▶ [ZU ERLEDIGEN]
Ziehe aus den Zeilen unten jede Zeile heraus, in der das Wort „each“ vorkommt, und gib sie wortgetreu wieder.

——

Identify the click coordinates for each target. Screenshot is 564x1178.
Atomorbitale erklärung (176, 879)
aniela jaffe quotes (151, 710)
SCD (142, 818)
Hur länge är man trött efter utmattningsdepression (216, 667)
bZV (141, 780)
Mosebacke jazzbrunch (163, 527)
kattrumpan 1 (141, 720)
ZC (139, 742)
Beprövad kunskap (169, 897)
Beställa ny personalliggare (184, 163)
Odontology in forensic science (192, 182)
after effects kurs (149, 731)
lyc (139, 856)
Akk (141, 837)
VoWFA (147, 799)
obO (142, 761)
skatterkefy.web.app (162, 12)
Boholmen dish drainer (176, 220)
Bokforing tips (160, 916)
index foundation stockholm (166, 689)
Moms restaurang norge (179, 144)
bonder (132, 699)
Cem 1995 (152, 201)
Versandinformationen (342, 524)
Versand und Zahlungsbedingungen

——

▶ [ENDERGEBNIS]
Identify the click coordinates for each target. Screenshot is 564x1178.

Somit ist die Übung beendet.